Compress One Quarter Into One Week

10x Your Hardware R&D Speed

An engineer using Quilter completed the two-board system with 12 hours of cleanup on the baseboard instead of the 238 hours quoted for a manual layout, and 26.5 hours of cleanup on the System-on-Module (SOM) instead of the 190 hours quoted for its manual layout. In total, 38.5 hours of human input replaced 428 hours of estimated manual effort.

Hardware teams can now move from quarterly layout cycles to weekly learning loops, turning every design into an opportunity to test, iterate, and lead faster than competitors.

Compiler for Hardware Elevates the Engineer’s Métier

We chose to base our System-on-Module (SOM) + baseboard designs on the NXP i.MX 8M Mini evaluation platform Staff Electrical Engineer Ben Jordan prepared the design and constraints for the boards and submitted the jobs. Quilter ran parallel seeded runs with varied constraints, completing the layout in 27 hours, returning multiple ranked candidates.

Quilter took care of the repetitive design work while the engineer stayed in control. Automation handled placement, routing, and physics checks, freeing him to focus on firmware prep, documentation, and constraint refinement. Common supply-chain hiccups—a few connectors out of stock and a Wi-Fi module dropped—were resolved instantly, with no delay to iteration.
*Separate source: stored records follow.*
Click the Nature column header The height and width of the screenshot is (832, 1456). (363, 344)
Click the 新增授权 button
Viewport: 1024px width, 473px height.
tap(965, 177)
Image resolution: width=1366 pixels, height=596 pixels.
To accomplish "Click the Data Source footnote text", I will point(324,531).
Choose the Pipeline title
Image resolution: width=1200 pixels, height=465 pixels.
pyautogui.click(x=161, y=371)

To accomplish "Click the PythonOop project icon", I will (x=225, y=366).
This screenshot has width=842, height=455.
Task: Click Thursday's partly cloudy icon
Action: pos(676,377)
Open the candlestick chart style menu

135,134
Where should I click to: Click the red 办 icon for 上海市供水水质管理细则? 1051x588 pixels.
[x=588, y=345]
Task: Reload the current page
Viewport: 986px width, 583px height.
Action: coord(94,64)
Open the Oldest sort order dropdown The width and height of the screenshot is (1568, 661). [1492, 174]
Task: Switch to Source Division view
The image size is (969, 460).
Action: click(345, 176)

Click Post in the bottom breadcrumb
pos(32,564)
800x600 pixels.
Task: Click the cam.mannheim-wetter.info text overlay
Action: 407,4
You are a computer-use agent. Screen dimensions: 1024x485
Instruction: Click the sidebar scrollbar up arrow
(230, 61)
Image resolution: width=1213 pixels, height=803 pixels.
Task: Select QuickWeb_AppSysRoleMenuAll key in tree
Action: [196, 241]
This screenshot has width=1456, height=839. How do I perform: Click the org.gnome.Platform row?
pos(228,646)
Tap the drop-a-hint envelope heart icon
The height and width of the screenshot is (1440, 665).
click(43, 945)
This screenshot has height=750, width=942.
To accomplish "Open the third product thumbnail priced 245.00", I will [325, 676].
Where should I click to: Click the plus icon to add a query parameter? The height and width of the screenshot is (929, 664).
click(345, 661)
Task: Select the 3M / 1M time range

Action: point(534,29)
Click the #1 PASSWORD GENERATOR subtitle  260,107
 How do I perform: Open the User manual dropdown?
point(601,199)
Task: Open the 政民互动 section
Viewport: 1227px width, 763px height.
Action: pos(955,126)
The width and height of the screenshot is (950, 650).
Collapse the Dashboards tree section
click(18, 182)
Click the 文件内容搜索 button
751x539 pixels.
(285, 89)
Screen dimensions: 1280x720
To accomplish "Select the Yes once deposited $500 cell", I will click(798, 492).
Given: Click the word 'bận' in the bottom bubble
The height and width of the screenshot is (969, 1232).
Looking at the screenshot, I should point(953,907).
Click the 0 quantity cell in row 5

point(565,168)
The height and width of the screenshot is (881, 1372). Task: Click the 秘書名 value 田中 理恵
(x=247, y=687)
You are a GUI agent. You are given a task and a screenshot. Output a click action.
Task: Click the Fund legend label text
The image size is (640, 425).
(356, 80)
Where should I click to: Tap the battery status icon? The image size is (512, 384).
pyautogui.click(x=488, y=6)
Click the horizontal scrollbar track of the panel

Cleanup was minimal: PDN pours, via clusters, and minor footprint swaps—no rip-ups, no re-spins.

Running the Design Through Quilter

Project Speedrun proves Quilter’s physics-driven AI has crossed from concept to capability.

Core Architecture

Results

Human Design Hours with Quilter

38.5 hours
• SOM: 12 hours
• Baseboard: 26.5 hours

Human Design Hours without Quilter

428 hours
• SOM: 190 hours
• Baseboard: 238 hours

Quilter Runtime

27 hours (placement + routing + physics validation)

Routing Completion

98%

Bring-Up Result

First power-up success on both boards—no re-spins

In five years, manual PCB design will feel like compiling code by hand

Project 27 proves Quilter’s physics-driven AI has crossed from concept to capability

Technical Specifications: What the AI Actually Built

This project demonstrates Quilter’s ability to autonomously complete the complex, embedded computing hardware commonly used in automotive infotainment, safety, and machine-vision systems.

Core Architecture

Processor

NXP i.MX 8M Mini Quad (4 × Cortex-A53 @ 1.8 GHz)

Memory

2 GB LPDDR4 (32-bit bus width)

Storage

32 GB eMMC 5.1 (upgraded from 16 GB reference part)

Flash Memory

32 MB QSPI NOR Flash

Audio

24-bit / 192 kHz DAC, 3.5 mm headphone jack

Networking

10 / 100 / 1000 Mbps Ethernet

Expansion

M.2 connector supporting PCIe

Board Design

Form Factor

Two-board system: System-on-Module (SOM) + Baseboard

PCB Stack-Up

8-layer HDI architecture, manufactured by Sierra Circuits

Trace / Space Geometry

2 mil (SOM) / 3.5 mil (Baseboard)

Component Count

843 total

Pin Count

5,141 total

Placement & Routing

Fully automated by Quilter AI

Dive Deeper

Get a full picture of how it works and why it matters through detailed stories and technical insights.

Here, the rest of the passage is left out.